WHAT TO PRODUCE. Convert the material below into a Markdown table with two columns, Row and Line, giving each line its own numbered row and omitting blank lines.

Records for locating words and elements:
════

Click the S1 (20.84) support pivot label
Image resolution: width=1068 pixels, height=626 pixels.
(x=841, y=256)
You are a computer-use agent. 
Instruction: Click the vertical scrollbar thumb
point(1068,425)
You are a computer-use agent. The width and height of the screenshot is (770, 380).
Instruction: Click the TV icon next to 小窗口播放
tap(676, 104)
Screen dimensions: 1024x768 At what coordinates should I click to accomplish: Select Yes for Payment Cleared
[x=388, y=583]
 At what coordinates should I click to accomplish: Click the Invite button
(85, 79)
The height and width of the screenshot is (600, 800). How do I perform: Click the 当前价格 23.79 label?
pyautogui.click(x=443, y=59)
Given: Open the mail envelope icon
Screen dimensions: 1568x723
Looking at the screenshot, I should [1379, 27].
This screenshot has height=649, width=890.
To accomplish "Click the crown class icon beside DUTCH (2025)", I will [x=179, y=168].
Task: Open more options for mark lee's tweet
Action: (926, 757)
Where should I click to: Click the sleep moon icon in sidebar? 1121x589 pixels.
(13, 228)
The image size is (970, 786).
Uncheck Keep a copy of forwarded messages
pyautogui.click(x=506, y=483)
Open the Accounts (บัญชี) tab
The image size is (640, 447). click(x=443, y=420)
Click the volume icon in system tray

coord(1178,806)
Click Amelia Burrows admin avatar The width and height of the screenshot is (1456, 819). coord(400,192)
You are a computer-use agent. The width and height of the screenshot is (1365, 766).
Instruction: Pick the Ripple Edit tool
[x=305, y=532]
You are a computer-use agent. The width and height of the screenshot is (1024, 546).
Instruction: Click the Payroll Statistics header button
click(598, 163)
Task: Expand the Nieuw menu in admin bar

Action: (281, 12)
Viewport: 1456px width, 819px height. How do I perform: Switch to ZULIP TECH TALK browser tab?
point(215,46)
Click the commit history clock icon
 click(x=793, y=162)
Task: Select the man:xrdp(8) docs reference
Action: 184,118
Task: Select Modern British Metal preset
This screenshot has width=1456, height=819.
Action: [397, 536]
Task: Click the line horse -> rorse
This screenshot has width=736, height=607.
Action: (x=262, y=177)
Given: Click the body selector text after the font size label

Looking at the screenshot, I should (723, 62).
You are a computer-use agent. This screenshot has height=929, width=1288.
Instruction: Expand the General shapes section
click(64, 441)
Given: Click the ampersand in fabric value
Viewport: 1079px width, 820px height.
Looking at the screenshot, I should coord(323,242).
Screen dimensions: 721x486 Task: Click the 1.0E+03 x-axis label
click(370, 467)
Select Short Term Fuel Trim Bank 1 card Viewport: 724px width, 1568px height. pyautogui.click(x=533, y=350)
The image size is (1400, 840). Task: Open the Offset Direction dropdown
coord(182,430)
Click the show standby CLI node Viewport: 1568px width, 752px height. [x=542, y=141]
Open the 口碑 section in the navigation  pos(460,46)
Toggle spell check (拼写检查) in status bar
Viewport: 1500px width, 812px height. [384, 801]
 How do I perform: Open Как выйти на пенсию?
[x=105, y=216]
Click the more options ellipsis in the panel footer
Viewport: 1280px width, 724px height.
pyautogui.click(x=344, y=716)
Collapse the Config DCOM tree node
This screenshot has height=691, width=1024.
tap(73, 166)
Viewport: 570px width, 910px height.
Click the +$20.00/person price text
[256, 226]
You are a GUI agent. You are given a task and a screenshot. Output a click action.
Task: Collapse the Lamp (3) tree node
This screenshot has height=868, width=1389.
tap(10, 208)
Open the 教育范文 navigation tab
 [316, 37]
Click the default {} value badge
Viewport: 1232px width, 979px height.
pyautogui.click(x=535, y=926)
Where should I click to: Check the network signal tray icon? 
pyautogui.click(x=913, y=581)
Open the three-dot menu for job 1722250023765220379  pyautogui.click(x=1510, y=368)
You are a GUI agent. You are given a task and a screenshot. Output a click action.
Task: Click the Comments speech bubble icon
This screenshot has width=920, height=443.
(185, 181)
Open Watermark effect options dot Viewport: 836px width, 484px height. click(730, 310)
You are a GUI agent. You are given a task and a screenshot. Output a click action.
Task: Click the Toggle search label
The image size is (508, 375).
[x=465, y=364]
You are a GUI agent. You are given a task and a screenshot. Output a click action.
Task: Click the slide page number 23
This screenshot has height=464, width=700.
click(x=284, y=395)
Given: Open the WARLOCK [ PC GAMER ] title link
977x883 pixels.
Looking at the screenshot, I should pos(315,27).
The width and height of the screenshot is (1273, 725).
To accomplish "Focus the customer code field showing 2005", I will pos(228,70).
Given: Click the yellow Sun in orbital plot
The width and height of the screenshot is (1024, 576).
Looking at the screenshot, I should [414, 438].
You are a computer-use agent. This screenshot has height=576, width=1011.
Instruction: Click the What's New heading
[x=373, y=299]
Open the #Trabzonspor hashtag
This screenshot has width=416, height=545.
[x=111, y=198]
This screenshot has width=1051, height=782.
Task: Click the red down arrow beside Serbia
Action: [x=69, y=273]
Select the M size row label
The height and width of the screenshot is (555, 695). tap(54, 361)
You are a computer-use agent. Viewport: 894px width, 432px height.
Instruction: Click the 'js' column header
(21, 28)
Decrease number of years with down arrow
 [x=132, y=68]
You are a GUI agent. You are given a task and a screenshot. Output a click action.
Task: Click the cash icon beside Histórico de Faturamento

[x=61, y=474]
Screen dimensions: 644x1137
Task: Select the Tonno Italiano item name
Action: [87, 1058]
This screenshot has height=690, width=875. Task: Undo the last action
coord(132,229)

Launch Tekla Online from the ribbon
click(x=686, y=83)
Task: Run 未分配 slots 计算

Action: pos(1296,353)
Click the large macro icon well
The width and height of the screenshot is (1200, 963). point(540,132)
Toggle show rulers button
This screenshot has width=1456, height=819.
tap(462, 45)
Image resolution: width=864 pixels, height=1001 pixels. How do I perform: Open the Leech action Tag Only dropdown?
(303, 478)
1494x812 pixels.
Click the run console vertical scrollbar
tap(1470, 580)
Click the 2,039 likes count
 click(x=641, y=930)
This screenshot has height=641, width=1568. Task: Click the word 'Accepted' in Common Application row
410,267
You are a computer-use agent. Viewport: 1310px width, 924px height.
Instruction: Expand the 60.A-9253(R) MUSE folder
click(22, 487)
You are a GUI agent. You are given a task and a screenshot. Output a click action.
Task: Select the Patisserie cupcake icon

════

ANSWER TO THIS EXERCISE.
| Row | Line |
|---|---|
| 1 | Click the S1 (20.84) support pivot label |
| 2 | Image resolution: width=1068 pixels, height=626 pixels. |
| 3 | (x=841, y=256) |
| 4 | You are a computer-use agent.  |
| 5 | Instruction: Click the vertical scrollbar thumb |
| 6 | point(1068,425) |
| 7 | You are a computer-use agent. The width and height of the screenshot is (770, 380). |
| 8 | Instruction: Click the TV icon next to 小窗口播放 |
| 9 | tap(676, 104) |
| 10 | Screen dimensions: 1024x768 At what coordinates should I click to accomplish: Select Yes for Payment Cleared |
| 11 | [x=388, y=583] |
| 12 |  At what coordinates should I click to accomplish: Click the Invite button |
| 13 | (85, 79) |
| 14 | The height and width of the screenshot is (600, 800). How do I perform: Click the 当前价格 23.79 label? |
| 15 | pyautogui.click(x=443, y=59) |
| 16 | Given: Open the mail envelope icon |
| 17 | Screen dimensions: 1568x723 |
| 18 | Looking at the screenshot, I should [1379, 27]. |
| 19 | This screenshot has height=649, width=890. |
| 20 | To accomplish "Click the crown class icon beside DUTCH (2025)", I will [x=179, y=168]. |
| 21 | Task: Open more options for mark lee's tweet |
| 22 | Action: (926, 757) |
| 23 | Where should I click to: Click the sleep moon icon in sidebar? 1121x589 pixels. |
| 24 | (13, 228) |
| 25 | The image size is (970, 786). |
| 26 | Uncheck Keep a copy of forwarded messages |
| 27 | pyautogui.click(x=506, y=483) |
| 28 | Open the Accounts (บัญชี) tab |
| 29 | The image size is (640, 447). click(x=443, y=420) |
| 30 | Click the volume icon in system tray |
| 31 | coord(1178,806) |
| 32 | Click Amelia Burrows admin avatar The width and height of the screenshot is (1456, 819). coord(400,192) |
| 33 | You are a computer-use agent. The width and height of the screenshot is (1365, 766). |
| 34 | Instruction: Pick the Ripple Edit tool |
| 35 | [x=305, y=532] |
| 36 | You are a computer-use agent. The width and height of the screenshot is (1024, 546). |
| 37 | Instruction: Click the Payroll Statistics header button |
| 38 | click(598, 163) |
| 39 | Task: Expand the Nieuw menu in admin bar |
| 40 | Action: (281, 12) |
| 41 | Viewport: 1456px width, 819px height. How do I perform: Switch to ZULIP TECH TALK browser tab? |
| 42 | point(215,46) |
| 43 | Click the commit history clock icon |
| 44 |  click(x=793, y=162) |
| 45 | Task: Select the man:xrdp(8) docs reference |
| 46 | Action: 184,118 |
| 47 | Task: Select Modern British Metal preset |
| 48 | This screenshot has width=1456, height=819. |
| 49 | Action: [397, 536] |
| 50 | Task: Click the line horse -> rorse |
| 51 | This screenshot has width=736, height=607. |
| 52 | Action: (x=262, y=177) |
| 53 | Given: Click the body selector text after the font size label |
| 54 | Looking at the screenshot, I should (723, 62). |
| 55 | You are a computer-use agent. This screenshot has height=929, width=1288. |
| 56 | Instruction: Expand the General shapes section |
| 57 | click(64, 441) |
| 58 | Given: Click the ampersand in fabric value |
| 59 | Viewport: 1079px width, 820px height. |
| 60 | Looking at the screenshot, I should coord(323,242). |
| 61 | Screen dimensions: 721x486 Task: Click the 1.0E+03 x-axis label |
| 62 | click(370, 467) |
| 63 | Select Short Term Fuel Trim Bank 1 card Viewport: 724px width, 1568px height. pyautogui.click(x=533, y=350) |
| 64 | The image size is (1400, 840). Task: Open the Offset Direction dropdown |
| 65 | coord(182,430) |
| 66 | Click the show standby CLI node Viewport: 1568px width, 752px height. [x=542, y=141] |
| 67 | Open the 口碑 section in the navigation  pos(460,46) |
| 68 | Toggle spell check (拼写检查) in status bar |
| 69 | Viewport: 1500px width, 812px height. [384, 801] |
| 70 |  How do I perform: Open Как выйти на пенсию? |
| 71 | [x=105, y=216] |
| 72 | Click the more options ellipsis in the panel footer |
| 73 | Viewport: 1280px width, 724px height. |
| 74 | pyautogui.click(x=344, y=716) |
| 75 | Collapse the Config DCOM tree node |
| 76 | This screenshot has height=691, width=1024. |
| 77 | tap(73, 166) |
| 78 | Viewport: 570px width, 910px height. |
| 79 | Click the +$20.00/person price text |
| 80 | [256, 226] |
| 81 | You are a GUI agent. You are given a task and a screenshot. Output a click action. |
| 82 | Task: Collapse the Lamp (3) tree node |
| 83 | This screenshot has height=868, width=1389. |
| 84 | tap(10, 208) |
| 85 | Open the 教育范文 navigation tab |
| 86 |  [316, 37] |
| 87 | Click the default {} value badge |
| 88 | Viewport: 1232px width, 979px height. |
| 89 | pyautogui.click(x=535, y=926) |
| 90 | Where should I click to: Check the network signal tray icon?  |
| 91 | pyautogui.click(x=913, y=581) |
| 92 | Open the three-dot menu for job 1722250023765220379  pyautogui.click(x=1510, y=368) |
| 93 | You are a GUI agent. You are given a task and a screenshot. Output a click action. |
| 94 | Task: Click the Comments speech bubble icon |
| 95 | This screenshot has width=920, height=443. |
| 96 | (185, 181) |
| 97 | Open Watermark effect options dot Viewport: 836px width, 484px height. click(730, 310) |
| 98 | You are a GUI agent. You are given a task and a screenshot. Output a click action. |
| 99 | Task: Click the Toggle search label |
| 100 | The image size is (508, 375). |
| 101 | [x=465, y=364] |
| 102 | You are a GUI agent. You are given a task and a screenshot. Output a click action. |
| 103 | Task: Click the slide page number 23 |
| 104 | This screenshot has height=464, width=700. |
| 105 | click(x=284, y=395) |
| 106 | Given: Open the WARLOCK [ PC GAMER ] title link |
| 107 | 977x883 pixels. |
| 108 | Looking at the screenshot, I should pos(315,27). |
| 109 | The width and height of the screenshot is (1273, 725). |
| 110 | To accomplish "Focus the customer code field showing 2005", I will pos(228,70). |
| 111 | Given: Click the yellow Sun in orbital plot |
| 112 | The width and height of the screenshot is (1024, 576). |
| 113 | Looking at the screenshot, I should [414, 438]. |
| 114 | You are a computer-use agent. This screenshot has height=576, width=1011. |
| 115 | Instruction: Click the What's New heading |
| 116 | [x=373, y=299] |
| 117 | Open the #Trabzonspor hashtag |
| 118 | This screenshot has width=416, height=545. |
| 119 | [x=111, y=198] |
| 120 | This screenshot has width=1051, height=782. |
| 121 | Task: Click the red down arrow beside Serbia |
| 122 | Action: [x=69, y=273] |
| 123 | Select the M size row label |
| 124 | The height and width of the screenshot is (555, 695). tap(54, 361) |
| 125 | You are a computer-use agent. Viewport: 894px width, 432px height. |
| 126 | Instruction: Click the 'js' column header |
| 127 | (21, 28) |
| 128 | Decrease number of years with down arrow |
| 129 |  [x=132, y=68] |
| 130 | You are a GUI agent. You are given a task and a screenshot. Output a click action. |
| 131 | Task: Click the cash icon beside Histórico de Faturamento |
| 132 | [x=61, y=474] |
| 133 | Screen dimensions: 644x1137 |
| 134 | Task: Select the Tonno Italiano item name |
| 135 | Action: [87, 1058] |
| 136 | This screenshot has height=690, width=875. Task: Undo the last action |
| 137 | coord(132,229) |
| 138 | Launch Tekla Online from the ribbon |
| 139 | click(x=686, y=83) |
| 140 | Task: Run 未分配 slots 计算 |
| 141 | Action: pos(1296,353) |
| 142 | Click the large macro icon well |
| 143 | The width and height of the screenshot is (1200, 963). point(540,132) |
| 144 | Toggle show rulers button |
| 145 | This screenshot has width=1456, height=819. |
| 146 | tap(462, 45) |
| 147 | Image resolution: width=864 pixels, height=1001 pixels. How do I perform: Open the Leech action Tag Only dropdown? |
| 148 | (303, 478) |
| 149 | 1494x812 pixels. |
| 150 | Click the run console vertical scrollbar |
| 151 | tap(1470, 580) |
| 152 | Click the 2,039 likes count |
| 153 |  click(x=641, y=930) |
| 154 | This screenshot has height=641, width=1568. Task: Click the word 'Accepted' in Common Application row |
| 155 | 410,267 |
| 156 | You are a computer-use agent. Viewport: 1310px width, 924px height. |
| 157 | Instruction: Expand the 60.A-9253(R) MUSE folder |
| 158 | click(22, 487) |
| 159 | You are a GUI agent. You are given a task and a screenshot. Output a click action. |
| 160 | Task: Select the Patisserie cupcake icon |